Par Guillaume Roland, le 15 novembre 2019

 

La Cour de cassation vient de rappeler qu’une transaction rédigée en termes généraux interdit toute indemnisation ultérieure, à l’exception des demandes concernant des faits ultérieurs à la signature de la transaction.

En l’espèce, un salarié avait conclu avec son employeur une transaction en 2007. Le point litigieux – même s’il importe peu car la transaction était rédigée en termes généraux avec une « renonciation aux droits nés ou à naître » – concernait le classement indiciaire et les rappels de salaire afférents.

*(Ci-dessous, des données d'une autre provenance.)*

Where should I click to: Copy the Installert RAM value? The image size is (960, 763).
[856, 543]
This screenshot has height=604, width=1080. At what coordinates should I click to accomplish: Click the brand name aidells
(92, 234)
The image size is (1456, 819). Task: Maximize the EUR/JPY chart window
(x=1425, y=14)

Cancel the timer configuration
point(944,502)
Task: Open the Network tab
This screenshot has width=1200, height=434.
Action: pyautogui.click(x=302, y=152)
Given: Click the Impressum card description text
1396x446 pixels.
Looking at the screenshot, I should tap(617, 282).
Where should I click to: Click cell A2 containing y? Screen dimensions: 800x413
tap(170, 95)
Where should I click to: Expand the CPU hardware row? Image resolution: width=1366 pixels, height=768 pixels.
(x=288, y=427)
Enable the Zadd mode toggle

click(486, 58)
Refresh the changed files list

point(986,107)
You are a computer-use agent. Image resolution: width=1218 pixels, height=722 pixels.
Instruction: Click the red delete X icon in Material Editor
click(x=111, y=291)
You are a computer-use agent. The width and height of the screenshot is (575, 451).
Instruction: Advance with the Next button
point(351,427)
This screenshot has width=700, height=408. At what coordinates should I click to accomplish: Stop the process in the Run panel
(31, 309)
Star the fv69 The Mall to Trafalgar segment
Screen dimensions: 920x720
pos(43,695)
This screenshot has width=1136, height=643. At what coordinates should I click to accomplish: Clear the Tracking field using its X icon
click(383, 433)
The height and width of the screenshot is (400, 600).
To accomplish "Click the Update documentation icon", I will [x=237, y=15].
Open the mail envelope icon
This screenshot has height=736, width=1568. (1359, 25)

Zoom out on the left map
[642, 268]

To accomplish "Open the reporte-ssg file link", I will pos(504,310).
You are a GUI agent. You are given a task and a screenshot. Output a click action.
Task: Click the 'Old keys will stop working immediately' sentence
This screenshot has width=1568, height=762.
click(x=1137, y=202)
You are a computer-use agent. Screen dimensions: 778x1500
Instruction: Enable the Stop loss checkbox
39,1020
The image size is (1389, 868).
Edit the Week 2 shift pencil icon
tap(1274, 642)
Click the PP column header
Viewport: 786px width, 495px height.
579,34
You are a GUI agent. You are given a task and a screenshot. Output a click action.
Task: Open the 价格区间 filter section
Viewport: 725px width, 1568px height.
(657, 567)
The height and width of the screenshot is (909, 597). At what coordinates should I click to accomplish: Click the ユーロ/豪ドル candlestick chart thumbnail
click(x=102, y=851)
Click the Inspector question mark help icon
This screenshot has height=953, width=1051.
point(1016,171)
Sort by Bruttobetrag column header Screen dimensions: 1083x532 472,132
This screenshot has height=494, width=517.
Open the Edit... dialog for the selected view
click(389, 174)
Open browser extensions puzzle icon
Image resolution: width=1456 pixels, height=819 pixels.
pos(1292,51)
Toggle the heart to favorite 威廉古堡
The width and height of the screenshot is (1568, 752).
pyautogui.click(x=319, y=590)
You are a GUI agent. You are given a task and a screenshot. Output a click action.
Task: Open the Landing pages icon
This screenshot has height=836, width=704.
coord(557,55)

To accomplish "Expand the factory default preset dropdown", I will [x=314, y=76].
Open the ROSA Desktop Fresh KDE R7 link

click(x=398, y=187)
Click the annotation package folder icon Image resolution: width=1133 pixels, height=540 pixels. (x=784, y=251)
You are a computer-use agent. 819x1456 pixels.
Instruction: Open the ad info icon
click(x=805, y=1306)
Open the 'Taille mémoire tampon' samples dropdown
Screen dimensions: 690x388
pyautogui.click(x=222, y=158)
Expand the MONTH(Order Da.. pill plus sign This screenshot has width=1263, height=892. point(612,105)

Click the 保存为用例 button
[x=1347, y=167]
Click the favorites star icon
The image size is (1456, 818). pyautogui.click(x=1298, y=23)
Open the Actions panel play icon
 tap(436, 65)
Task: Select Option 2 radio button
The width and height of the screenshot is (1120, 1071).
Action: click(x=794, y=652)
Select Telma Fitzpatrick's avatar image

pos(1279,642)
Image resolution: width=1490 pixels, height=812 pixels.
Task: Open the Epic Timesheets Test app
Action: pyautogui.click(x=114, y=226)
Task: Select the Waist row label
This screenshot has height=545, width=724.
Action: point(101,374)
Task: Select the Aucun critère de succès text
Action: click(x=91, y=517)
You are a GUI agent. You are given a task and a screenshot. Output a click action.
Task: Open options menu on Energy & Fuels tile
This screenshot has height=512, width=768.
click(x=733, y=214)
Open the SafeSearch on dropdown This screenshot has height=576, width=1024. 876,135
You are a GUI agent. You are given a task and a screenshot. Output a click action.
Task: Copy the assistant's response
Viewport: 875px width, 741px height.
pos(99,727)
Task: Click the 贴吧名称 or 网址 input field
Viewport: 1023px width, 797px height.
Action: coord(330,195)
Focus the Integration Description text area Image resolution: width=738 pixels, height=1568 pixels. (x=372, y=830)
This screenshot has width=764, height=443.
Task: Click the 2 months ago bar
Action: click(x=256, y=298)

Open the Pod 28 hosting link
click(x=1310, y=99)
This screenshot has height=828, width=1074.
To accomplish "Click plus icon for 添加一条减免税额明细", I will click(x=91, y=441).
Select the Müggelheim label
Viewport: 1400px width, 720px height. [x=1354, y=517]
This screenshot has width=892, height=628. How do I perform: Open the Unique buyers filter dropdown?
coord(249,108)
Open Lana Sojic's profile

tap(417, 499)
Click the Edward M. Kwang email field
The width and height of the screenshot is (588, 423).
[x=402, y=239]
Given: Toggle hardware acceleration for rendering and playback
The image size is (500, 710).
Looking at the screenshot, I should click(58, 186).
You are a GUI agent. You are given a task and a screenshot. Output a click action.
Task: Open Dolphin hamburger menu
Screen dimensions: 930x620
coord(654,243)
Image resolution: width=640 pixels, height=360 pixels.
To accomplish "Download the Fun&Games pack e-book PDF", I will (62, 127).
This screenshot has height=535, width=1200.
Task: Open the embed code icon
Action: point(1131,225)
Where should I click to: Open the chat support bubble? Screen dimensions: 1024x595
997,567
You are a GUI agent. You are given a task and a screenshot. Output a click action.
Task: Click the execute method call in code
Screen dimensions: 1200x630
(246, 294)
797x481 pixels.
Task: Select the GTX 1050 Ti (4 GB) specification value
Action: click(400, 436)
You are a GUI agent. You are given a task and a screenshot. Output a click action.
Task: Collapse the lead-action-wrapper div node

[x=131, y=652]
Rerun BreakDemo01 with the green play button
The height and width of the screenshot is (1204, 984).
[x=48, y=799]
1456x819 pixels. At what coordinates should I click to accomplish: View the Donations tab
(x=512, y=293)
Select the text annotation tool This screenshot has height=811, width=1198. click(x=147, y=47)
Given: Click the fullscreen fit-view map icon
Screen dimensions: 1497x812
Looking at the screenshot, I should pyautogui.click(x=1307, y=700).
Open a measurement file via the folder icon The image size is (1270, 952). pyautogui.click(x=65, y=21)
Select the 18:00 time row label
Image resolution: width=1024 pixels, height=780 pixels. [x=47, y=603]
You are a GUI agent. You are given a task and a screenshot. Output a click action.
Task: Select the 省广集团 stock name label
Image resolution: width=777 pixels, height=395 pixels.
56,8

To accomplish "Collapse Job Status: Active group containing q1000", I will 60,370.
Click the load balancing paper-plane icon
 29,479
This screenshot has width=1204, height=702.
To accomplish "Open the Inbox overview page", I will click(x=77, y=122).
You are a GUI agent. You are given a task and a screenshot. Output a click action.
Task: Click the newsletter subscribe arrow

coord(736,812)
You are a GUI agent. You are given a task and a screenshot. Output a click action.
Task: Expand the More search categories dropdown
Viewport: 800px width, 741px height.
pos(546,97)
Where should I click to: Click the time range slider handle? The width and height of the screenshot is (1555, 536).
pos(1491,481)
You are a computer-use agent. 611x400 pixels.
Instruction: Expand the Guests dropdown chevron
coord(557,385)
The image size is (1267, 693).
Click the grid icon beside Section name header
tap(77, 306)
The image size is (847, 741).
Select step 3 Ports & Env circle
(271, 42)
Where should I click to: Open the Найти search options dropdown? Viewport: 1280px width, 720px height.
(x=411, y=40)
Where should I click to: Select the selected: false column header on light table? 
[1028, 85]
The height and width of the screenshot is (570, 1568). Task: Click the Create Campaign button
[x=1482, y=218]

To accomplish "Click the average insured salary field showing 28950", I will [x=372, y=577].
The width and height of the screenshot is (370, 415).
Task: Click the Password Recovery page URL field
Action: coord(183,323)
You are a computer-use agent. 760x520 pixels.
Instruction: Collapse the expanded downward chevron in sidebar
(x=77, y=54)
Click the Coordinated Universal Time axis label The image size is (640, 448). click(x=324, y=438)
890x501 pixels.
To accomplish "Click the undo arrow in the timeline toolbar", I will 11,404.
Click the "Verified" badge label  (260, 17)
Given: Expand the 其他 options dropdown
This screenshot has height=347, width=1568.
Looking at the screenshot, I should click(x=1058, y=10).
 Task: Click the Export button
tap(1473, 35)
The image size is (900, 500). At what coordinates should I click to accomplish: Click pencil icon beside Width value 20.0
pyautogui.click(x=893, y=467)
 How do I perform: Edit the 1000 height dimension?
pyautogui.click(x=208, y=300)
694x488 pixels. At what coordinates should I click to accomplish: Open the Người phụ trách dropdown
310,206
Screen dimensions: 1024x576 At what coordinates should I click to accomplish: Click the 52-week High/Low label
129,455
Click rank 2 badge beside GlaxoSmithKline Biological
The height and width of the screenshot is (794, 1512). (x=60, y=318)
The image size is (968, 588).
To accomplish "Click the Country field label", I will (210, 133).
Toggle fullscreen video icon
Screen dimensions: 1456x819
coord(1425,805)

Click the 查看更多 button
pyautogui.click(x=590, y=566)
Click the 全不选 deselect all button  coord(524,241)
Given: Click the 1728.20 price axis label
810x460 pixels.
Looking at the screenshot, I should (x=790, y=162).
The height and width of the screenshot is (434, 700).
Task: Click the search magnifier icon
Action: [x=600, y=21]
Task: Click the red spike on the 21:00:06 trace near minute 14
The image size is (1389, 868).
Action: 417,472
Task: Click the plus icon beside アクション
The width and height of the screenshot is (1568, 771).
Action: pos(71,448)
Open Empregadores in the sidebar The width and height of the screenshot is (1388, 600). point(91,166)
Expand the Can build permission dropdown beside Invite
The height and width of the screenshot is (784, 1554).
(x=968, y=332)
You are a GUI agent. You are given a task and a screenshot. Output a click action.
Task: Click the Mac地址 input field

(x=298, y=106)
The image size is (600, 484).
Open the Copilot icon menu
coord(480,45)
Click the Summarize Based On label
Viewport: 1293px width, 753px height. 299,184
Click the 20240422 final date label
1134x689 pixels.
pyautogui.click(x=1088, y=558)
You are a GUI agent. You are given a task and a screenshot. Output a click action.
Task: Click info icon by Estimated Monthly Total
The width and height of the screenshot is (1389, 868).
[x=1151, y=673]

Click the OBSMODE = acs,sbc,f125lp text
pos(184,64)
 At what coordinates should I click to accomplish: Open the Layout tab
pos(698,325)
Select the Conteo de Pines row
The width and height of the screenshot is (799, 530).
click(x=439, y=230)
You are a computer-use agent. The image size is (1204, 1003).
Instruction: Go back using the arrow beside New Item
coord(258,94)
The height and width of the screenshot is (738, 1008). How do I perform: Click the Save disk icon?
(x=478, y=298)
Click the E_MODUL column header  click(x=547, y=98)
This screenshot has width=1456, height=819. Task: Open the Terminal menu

Quelques années plus tard, le même salarié avait réclamé sur le fondement d’une discrimination salariale, de nouveaux rappels de salaires.

L’employeur s’y opposait notamment en raison de la transaction signée.

La Cour de cassation n’a pas suivi l’employeur ni la Cour d’appel qui avait donné raison à ce dernier.

Tout en conservant sa jurisprudence sur l’irrecevabilité de toute demande postérieure à une transaction lorsqu’un salarié renonce à toutes réclamations de quelque nature qu’elles soient relatives tant à l’exécution qu’à la rupture du contrat (Cass. Soc. 20 février 2019 n° 17-21626), elle accepte une demande dont le fondement serait né après la signature de la transaction.

Il est donc possible de saisir une juridiction de demandes soit qui avaient été exclues expressément d’une transaction soit dont le fondement serait né postérieurement.

 

Notre conseil : Une transaction doit être rédigée avec soin, tant pour caractériser le litige, établir le préjudice, que préciser sa portée. Prenez le temps d’en discuter les termes et ne vous focalisez pas seulement sur le montant négocié.